::: Records supplied :::

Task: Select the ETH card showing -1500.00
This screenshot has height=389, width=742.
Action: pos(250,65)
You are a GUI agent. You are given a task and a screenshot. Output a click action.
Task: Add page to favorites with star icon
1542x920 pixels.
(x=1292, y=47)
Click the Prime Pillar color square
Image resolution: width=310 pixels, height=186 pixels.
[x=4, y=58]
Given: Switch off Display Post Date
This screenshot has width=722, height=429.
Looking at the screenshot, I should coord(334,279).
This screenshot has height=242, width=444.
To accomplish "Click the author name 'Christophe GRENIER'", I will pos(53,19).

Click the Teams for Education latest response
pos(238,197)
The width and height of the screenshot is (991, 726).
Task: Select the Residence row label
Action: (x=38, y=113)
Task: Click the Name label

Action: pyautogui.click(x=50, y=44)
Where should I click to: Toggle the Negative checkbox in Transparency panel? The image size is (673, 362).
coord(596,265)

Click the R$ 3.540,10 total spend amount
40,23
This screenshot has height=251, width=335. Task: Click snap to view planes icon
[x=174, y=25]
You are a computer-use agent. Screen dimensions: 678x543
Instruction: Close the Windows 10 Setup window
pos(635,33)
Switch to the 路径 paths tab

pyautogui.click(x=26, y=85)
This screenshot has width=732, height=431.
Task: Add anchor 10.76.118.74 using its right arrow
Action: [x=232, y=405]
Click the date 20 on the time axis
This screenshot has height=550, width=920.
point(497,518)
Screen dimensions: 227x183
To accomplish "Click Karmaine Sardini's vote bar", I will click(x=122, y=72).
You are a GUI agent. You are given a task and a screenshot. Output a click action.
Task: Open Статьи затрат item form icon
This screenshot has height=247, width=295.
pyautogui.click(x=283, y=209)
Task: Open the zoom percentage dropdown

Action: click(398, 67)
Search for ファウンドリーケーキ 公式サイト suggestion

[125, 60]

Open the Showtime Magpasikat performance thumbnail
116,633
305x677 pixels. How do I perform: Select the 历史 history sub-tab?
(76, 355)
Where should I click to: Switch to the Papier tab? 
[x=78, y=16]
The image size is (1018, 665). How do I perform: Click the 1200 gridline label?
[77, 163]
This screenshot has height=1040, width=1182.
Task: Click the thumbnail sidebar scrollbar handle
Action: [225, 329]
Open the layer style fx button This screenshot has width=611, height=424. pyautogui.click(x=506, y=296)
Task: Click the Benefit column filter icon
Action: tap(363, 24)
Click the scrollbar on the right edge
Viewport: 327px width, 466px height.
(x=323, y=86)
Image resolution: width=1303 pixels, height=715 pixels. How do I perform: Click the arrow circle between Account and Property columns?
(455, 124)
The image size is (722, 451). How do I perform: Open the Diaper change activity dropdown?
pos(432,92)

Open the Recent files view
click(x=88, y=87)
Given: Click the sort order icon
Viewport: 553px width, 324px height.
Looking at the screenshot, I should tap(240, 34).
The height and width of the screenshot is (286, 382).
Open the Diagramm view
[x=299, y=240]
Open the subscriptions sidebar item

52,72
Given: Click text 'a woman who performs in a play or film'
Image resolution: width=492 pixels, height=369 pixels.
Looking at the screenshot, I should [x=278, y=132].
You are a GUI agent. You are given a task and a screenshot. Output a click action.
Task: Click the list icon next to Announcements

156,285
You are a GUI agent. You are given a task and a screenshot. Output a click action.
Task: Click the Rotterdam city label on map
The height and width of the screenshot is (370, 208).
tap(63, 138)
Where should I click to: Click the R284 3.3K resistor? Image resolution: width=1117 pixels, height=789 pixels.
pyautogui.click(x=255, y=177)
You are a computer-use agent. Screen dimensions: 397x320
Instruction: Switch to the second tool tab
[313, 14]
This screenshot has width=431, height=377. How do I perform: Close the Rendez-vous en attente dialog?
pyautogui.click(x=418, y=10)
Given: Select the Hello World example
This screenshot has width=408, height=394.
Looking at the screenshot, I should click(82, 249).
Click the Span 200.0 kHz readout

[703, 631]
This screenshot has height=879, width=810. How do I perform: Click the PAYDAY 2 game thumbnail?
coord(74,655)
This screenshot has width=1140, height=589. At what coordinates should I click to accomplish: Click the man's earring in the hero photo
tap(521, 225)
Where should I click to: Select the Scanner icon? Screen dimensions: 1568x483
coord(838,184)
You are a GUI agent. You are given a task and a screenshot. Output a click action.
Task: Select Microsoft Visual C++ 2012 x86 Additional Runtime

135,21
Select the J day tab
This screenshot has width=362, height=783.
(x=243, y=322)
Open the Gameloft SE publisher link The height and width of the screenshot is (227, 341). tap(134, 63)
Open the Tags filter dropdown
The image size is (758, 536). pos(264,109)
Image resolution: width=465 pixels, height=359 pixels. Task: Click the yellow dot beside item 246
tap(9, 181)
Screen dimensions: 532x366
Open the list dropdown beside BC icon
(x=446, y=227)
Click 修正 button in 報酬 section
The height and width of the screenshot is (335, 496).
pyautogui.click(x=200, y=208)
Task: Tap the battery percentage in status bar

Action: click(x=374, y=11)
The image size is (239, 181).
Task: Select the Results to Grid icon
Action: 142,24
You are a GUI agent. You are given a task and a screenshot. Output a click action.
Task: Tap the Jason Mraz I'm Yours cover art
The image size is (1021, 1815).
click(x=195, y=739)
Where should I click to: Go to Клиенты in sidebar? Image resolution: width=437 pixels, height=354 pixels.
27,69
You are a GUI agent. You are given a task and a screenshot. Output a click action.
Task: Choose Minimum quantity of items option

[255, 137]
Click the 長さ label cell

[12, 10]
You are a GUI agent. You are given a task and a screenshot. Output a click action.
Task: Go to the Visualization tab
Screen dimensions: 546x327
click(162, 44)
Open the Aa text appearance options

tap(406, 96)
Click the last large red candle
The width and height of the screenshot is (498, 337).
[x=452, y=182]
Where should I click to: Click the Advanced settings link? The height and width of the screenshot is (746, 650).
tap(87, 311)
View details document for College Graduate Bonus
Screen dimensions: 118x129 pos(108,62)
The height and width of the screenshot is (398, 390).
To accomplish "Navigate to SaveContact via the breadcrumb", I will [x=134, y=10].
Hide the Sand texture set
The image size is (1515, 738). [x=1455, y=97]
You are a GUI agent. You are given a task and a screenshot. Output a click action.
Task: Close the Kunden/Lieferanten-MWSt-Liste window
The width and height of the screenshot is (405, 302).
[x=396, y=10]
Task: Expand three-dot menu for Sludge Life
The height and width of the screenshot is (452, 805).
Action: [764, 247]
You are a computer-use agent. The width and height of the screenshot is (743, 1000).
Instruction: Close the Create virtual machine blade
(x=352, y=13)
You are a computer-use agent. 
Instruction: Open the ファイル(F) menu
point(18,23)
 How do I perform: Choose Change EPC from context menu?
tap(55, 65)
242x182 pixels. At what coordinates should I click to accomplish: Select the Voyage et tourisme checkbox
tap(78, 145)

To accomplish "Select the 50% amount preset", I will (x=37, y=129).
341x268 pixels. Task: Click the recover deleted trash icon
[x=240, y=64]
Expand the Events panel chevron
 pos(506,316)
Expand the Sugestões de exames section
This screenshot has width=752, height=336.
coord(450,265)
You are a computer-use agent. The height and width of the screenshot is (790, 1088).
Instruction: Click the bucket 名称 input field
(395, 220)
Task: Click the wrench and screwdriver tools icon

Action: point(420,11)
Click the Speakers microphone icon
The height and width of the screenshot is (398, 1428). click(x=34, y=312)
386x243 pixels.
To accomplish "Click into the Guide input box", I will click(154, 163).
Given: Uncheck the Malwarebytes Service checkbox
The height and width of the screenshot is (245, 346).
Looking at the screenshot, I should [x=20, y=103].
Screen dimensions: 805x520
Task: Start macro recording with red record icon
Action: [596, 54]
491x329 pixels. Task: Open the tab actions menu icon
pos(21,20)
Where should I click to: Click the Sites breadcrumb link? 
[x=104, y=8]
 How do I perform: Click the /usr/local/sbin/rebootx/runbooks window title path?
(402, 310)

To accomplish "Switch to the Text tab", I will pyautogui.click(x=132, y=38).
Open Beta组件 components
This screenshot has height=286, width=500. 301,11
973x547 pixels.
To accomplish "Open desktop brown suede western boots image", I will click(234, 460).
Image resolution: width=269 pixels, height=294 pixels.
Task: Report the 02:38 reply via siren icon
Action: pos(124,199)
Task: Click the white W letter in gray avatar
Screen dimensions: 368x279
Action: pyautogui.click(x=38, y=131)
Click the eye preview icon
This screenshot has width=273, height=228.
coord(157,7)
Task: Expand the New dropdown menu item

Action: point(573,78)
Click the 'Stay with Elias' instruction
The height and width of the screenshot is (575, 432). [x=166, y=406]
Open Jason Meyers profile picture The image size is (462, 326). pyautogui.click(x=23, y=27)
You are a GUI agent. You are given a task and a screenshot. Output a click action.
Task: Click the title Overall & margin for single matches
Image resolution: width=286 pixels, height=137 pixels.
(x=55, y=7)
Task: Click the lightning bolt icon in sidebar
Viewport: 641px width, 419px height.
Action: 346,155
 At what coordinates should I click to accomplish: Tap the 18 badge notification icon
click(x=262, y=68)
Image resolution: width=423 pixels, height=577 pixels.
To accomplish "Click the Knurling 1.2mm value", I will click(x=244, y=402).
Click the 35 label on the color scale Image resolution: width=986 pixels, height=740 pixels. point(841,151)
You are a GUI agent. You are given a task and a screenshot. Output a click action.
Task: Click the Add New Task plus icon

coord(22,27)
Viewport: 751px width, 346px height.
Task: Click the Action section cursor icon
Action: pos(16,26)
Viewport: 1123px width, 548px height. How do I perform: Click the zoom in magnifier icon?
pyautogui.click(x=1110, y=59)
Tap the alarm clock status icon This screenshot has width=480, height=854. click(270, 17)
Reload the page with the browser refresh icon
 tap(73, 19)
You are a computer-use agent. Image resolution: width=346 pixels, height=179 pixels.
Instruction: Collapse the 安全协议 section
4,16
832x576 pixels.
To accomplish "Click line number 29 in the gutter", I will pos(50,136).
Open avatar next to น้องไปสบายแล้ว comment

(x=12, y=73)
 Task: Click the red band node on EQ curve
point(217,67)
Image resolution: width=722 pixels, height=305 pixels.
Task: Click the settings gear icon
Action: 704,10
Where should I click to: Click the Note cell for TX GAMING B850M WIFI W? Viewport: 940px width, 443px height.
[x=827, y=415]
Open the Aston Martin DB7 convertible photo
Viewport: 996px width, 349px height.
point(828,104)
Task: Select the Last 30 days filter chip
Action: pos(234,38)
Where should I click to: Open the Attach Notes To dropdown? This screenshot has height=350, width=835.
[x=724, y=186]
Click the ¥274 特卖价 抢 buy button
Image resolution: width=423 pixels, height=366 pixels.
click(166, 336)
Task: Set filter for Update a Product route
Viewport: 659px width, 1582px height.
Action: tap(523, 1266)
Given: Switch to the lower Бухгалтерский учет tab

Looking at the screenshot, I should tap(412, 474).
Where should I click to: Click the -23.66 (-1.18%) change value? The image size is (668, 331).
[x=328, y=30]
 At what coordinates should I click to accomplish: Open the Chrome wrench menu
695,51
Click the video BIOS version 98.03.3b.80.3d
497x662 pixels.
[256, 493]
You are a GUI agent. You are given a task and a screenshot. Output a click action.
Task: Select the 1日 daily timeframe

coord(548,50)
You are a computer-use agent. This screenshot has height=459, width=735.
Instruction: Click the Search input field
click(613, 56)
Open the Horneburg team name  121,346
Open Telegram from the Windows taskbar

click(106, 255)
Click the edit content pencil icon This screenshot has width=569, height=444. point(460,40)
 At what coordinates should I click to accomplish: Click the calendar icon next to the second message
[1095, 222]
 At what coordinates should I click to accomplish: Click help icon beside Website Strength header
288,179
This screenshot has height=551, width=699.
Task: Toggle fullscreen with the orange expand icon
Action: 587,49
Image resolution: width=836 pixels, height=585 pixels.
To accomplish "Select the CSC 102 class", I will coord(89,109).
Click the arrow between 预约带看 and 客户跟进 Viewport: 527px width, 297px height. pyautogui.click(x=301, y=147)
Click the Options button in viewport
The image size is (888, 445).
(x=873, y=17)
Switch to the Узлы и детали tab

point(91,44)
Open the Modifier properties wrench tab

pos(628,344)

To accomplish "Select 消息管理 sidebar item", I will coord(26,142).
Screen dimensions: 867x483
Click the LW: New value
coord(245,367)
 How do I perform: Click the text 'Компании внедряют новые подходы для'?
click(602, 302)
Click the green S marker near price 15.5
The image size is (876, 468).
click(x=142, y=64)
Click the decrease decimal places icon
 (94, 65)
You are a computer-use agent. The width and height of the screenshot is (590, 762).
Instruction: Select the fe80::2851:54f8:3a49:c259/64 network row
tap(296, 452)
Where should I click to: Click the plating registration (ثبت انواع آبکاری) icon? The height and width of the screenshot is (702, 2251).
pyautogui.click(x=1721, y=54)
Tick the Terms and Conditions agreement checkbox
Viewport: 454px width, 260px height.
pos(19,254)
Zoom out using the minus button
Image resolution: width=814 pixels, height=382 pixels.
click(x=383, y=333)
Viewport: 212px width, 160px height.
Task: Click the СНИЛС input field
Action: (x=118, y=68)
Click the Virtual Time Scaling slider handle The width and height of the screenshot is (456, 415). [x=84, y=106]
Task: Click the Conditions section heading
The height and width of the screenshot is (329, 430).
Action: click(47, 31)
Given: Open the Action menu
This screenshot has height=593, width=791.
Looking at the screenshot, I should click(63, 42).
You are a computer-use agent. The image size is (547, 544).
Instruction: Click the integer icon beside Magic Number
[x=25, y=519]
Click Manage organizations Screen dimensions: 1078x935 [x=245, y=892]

:::

• [Work required]
Every line from the first entry to the line containing "Task: Add page to favorites with star icon" should be transcribed exactly, and nothing beyond it.

• [Answer to this task]
Task: Select the ETH card showing -1500.00
This screenshot has height=389, width=742.
Action: pos(250,65)
You are a GUI agent. You are given a task and a screenshot. Output a click action.
Task: Add page to favorites with star icon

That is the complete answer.